### STATED PROBLEM
Can you give the stretch of data from the very start through the line containing "Action: coord(1566,372)" again, with "swatch" swapped for "tile" and everything else unchanged?

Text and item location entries
════════

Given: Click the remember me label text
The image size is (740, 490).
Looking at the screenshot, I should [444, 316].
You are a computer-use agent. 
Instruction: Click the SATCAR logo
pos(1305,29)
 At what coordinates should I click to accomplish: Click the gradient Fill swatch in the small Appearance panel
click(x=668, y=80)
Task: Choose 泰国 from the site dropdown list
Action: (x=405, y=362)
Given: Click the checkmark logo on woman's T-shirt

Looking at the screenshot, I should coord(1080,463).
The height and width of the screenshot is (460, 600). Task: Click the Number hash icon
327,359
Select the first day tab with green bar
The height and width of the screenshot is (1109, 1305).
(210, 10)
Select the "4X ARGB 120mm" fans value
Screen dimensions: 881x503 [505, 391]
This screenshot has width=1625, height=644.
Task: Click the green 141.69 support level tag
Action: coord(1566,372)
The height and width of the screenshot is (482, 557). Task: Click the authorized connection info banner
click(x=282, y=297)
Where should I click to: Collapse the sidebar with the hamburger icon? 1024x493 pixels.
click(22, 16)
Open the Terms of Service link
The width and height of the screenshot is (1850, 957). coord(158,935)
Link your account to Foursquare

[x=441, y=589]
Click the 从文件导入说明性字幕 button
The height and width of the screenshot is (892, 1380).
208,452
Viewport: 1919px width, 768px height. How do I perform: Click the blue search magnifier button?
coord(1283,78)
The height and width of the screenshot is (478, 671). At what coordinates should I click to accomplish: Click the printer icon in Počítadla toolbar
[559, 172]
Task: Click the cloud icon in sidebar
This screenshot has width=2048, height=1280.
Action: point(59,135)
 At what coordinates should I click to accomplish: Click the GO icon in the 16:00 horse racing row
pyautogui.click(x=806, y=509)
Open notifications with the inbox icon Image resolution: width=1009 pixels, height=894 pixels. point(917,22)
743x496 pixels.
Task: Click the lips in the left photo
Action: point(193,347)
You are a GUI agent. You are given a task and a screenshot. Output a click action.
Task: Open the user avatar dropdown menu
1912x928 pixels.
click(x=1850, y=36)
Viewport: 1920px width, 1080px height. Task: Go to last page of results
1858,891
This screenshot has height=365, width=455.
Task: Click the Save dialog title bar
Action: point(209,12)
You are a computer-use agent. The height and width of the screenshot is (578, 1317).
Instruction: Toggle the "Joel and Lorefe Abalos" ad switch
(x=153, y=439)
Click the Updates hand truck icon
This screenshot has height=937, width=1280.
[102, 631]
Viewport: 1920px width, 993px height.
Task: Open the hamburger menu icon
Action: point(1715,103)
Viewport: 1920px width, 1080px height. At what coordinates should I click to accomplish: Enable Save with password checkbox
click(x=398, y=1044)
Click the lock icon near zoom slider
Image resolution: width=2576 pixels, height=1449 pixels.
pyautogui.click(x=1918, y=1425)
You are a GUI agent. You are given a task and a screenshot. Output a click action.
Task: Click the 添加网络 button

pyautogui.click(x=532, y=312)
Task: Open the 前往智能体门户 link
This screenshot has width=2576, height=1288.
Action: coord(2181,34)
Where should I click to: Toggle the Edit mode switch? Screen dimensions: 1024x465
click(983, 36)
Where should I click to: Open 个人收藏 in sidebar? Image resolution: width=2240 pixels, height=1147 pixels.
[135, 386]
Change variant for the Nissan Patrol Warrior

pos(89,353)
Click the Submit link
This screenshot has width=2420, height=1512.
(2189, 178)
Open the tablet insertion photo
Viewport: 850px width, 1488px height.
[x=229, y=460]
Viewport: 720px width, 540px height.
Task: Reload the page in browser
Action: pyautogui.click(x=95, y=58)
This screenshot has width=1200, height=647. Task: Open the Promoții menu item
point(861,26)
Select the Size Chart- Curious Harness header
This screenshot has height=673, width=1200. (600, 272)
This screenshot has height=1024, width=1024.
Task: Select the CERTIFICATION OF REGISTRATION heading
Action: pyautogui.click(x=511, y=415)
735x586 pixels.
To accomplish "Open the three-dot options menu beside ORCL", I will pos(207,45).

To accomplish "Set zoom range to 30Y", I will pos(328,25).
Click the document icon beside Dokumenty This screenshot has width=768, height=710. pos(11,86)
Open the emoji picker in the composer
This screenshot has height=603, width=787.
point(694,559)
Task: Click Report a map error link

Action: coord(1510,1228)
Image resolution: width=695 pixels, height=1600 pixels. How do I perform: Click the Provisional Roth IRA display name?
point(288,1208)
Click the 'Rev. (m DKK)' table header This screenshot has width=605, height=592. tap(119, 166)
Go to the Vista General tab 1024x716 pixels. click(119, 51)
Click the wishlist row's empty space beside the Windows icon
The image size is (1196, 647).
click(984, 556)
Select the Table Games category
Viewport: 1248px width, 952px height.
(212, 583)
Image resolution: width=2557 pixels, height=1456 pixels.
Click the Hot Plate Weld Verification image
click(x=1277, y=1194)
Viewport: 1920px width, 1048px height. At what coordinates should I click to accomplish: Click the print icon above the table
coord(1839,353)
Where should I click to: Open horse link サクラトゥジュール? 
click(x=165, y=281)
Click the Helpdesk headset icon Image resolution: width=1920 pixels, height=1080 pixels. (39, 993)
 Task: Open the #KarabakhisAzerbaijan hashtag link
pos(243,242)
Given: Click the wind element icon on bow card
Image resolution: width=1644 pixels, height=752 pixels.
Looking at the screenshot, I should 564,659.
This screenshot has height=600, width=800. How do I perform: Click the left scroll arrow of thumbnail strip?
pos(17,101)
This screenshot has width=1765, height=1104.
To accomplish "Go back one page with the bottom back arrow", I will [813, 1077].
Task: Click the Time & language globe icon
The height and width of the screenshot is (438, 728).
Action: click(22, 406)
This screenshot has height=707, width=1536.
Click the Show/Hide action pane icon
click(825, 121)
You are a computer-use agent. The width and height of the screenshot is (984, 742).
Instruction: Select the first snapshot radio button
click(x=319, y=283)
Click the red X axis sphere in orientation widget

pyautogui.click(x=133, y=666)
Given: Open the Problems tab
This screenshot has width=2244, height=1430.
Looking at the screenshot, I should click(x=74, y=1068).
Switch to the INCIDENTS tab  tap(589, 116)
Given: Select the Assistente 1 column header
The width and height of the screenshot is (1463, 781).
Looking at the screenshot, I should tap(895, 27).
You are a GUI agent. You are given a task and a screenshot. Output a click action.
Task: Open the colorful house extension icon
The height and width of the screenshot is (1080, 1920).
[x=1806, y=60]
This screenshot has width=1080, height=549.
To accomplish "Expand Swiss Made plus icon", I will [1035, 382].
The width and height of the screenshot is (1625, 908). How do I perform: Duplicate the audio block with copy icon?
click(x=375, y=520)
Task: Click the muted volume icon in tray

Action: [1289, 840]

════════

### FULL ANSWER
Given: Click the remember me label text
The image size is (740, 490).
Looking at the screenshot, I should [444, 316].
You are a computer-use agent. 
Instruction: Click the SATCAR logo
pos(1305,29)
 At what coordinates should I click to accomplish: Click the gradient Fill tile in the small Appearance panel
click(x=668, y=80)
Task: Choose 泰国 from the site dropdown list
Action: (x=405, y=362)
Given: Click the checkmark logo on woman's T-shirt

Looking at the screenshot, I should coord(1080,463).
The height and width of the screenshot is (460, 600). Task: Click the Number hash icon
327,359
Select the first day tab with green bar
The height and width of the screenshot is (1109, 1305).
(210, 10)
Select the "4X ARGB 120mm" fans value
Screen dimensions: 881x503 [505, 391]
This screenshot has width=1625, height=644.
Task: Click the green 141.69 support level tag
Action: coord(1566,372)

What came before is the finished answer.